D’un point de vue théorique, nous remarquons que deux courant idéologiques se sont opposés au fil de l’histoire. Le premier courant à voir le jour est celui mené par Toulouse et Piéron. Leur doctrine repose sur une vision très scientifique de l’orientation. Selon eux, il est nécessaire de « mesurer les aptitudes » de chacun. Ces compétences seraient acquises dès la naissance ou transmises par les parents durant l’enfance. L’idée sous-jacente est celle que chaque personne à un talent que le processus d’orientation doit pouvoir détecter.

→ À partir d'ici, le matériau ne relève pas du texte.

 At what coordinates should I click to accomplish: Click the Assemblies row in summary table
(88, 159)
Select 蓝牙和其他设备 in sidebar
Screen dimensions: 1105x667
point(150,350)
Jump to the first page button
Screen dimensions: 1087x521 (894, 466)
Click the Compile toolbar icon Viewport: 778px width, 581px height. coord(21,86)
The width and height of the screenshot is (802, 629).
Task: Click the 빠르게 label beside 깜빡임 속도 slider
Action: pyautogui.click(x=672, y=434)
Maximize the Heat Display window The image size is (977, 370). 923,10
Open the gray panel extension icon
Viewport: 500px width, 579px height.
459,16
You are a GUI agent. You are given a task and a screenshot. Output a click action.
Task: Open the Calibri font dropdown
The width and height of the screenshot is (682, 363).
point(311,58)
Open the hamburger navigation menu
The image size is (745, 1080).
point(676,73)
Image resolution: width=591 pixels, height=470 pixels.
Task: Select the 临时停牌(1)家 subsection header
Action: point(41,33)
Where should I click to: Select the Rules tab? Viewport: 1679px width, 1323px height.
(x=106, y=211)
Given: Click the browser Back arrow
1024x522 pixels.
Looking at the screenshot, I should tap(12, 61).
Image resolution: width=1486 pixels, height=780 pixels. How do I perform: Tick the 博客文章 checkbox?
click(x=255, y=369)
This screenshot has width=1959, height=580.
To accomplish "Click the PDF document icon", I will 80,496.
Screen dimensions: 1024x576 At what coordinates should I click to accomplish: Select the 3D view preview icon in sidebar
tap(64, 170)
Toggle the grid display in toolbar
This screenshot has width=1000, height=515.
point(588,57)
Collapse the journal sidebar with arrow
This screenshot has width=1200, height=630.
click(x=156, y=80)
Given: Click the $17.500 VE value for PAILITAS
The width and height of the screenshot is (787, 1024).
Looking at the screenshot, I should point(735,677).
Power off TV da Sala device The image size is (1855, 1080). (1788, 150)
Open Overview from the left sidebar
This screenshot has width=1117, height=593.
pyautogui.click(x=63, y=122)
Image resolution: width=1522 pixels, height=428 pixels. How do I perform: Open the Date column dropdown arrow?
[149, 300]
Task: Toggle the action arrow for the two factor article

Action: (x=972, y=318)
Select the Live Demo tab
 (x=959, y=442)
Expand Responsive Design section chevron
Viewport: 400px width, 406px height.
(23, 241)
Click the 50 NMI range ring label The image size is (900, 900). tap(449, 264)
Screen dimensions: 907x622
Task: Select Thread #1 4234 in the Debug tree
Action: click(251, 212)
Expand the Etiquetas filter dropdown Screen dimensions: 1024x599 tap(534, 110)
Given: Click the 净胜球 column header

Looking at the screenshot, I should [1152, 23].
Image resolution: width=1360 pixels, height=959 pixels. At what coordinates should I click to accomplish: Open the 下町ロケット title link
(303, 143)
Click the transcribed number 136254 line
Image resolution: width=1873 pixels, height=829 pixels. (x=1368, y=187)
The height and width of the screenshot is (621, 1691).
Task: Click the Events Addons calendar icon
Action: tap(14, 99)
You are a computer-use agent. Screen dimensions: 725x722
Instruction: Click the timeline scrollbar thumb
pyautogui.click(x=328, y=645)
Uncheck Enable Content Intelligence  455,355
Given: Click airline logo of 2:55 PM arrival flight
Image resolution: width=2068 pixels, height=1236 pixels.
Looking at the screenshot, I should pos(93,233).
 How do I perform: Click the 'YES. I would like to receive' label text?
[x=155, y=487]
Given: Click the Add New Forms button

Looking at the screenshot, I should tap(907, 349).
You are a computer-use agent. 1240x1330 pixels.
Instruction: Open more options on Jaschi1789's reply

Face à ces idées, Léon oppose une autre théorie : « les aptitudes et les professions sont amenées à changer au cours de la vie ». Selon lui, les compétences ne sont pas immuables. Il est donc peu pertinent d’utiliser des tests scientifiques pour l’orientation. Il préconise l’«information professionnelle » qui doit « être donnée aux maitres, aux jeunes et aux familles ». Aujourd’hui, ces deux doctrines cohabitent dans les processus d’orientation. Nous trouvons ainsi d’un côté la vision scientifique (test d’orientation et de personnalité, bilan de compétences, etc.) et de l’autre la vision informationnelle (journées portes ouvertes, réunions d’information, etc.). L’objectif visé est de fournir aux jeunes toutes les données afin qu’ils puissent eux-mêmes décider de leur projet professionnel. Par ailleurs, il est maintenant communément admis que l’orientation n’est plus un mécanisme s’exerçant à un moment précis mais bel et bien un processus s’étalant sur l’ensemble d’une carrière professionnelle.